Screen grounding items
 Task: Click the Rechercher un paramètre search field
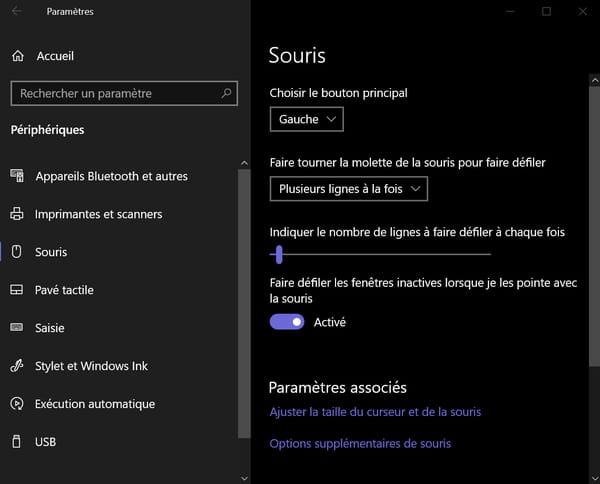pos(124,93)
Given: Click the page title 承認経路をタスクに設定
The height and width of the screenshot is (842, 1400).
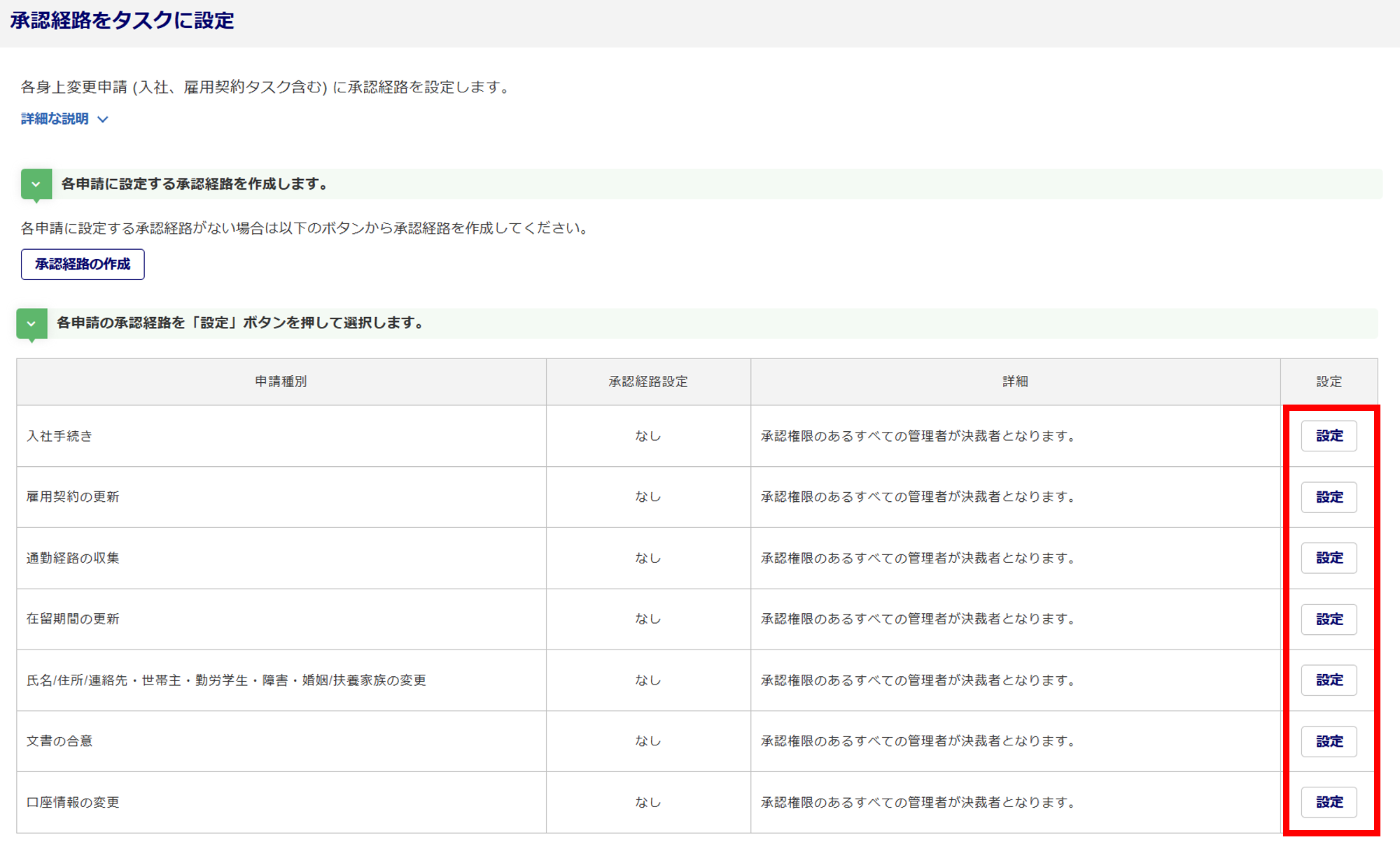Looking at the screenshot, I should [122, 21].
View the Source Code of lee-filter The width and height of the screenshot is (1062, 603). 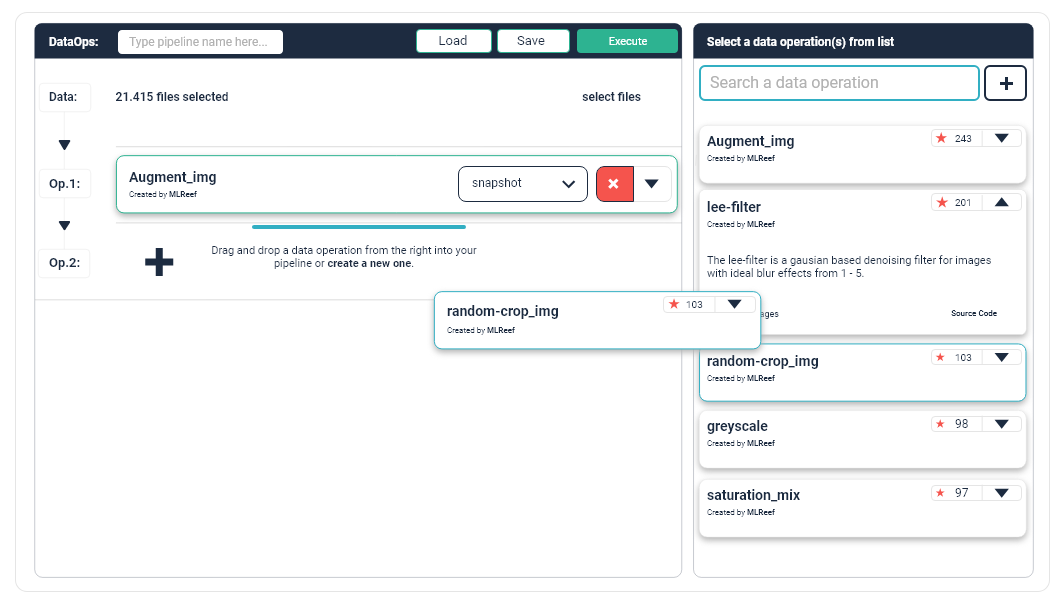(x=973, y=313)
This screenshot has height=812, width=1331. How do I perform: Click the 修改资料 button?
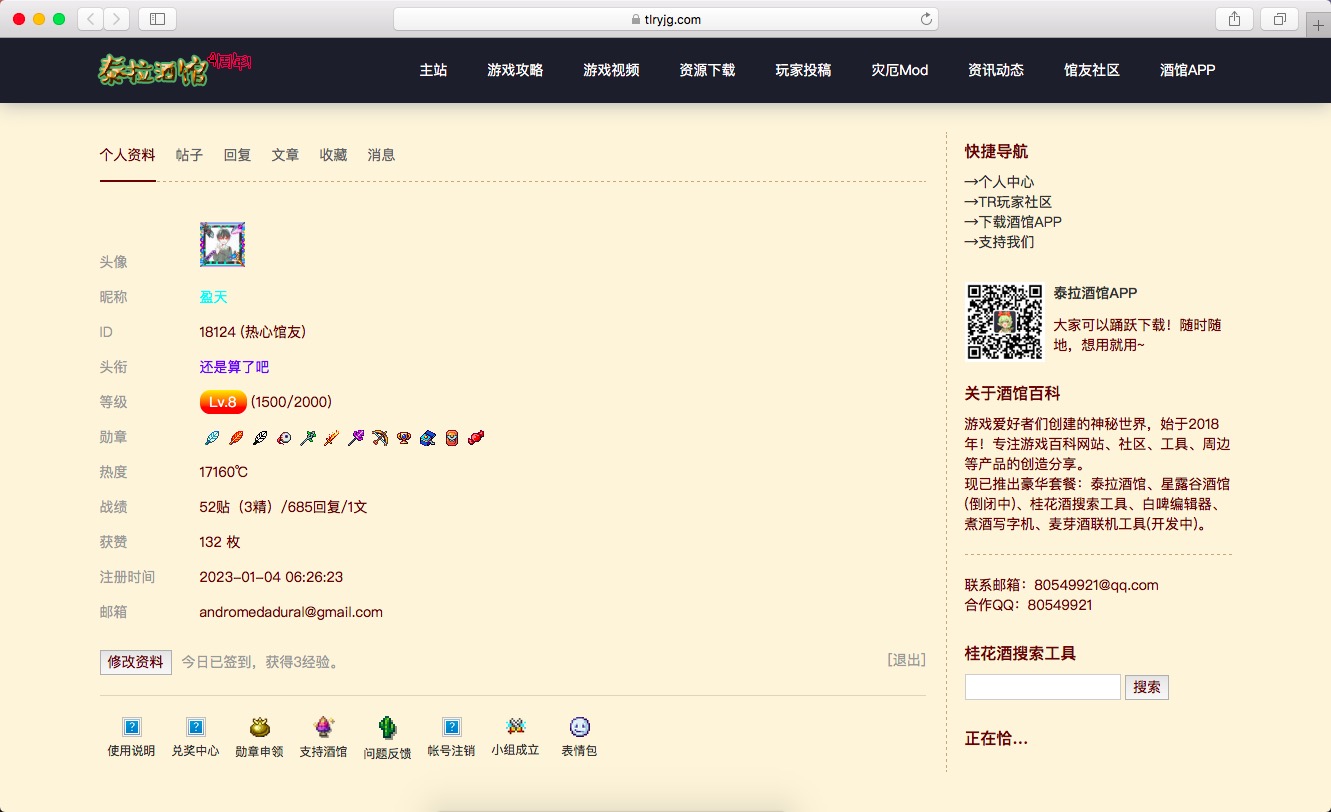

» **Set problem**
Locate each line in the items above that contains the word "Click", and copy those lines.

» **Exercise solution**
 Task: Click the Rechercher un paramètre search field
Given: Click the page title 承認経路をタスクに設定
This screenshot has height=812, width=1331. How do I perform: Click the 修改资料 button?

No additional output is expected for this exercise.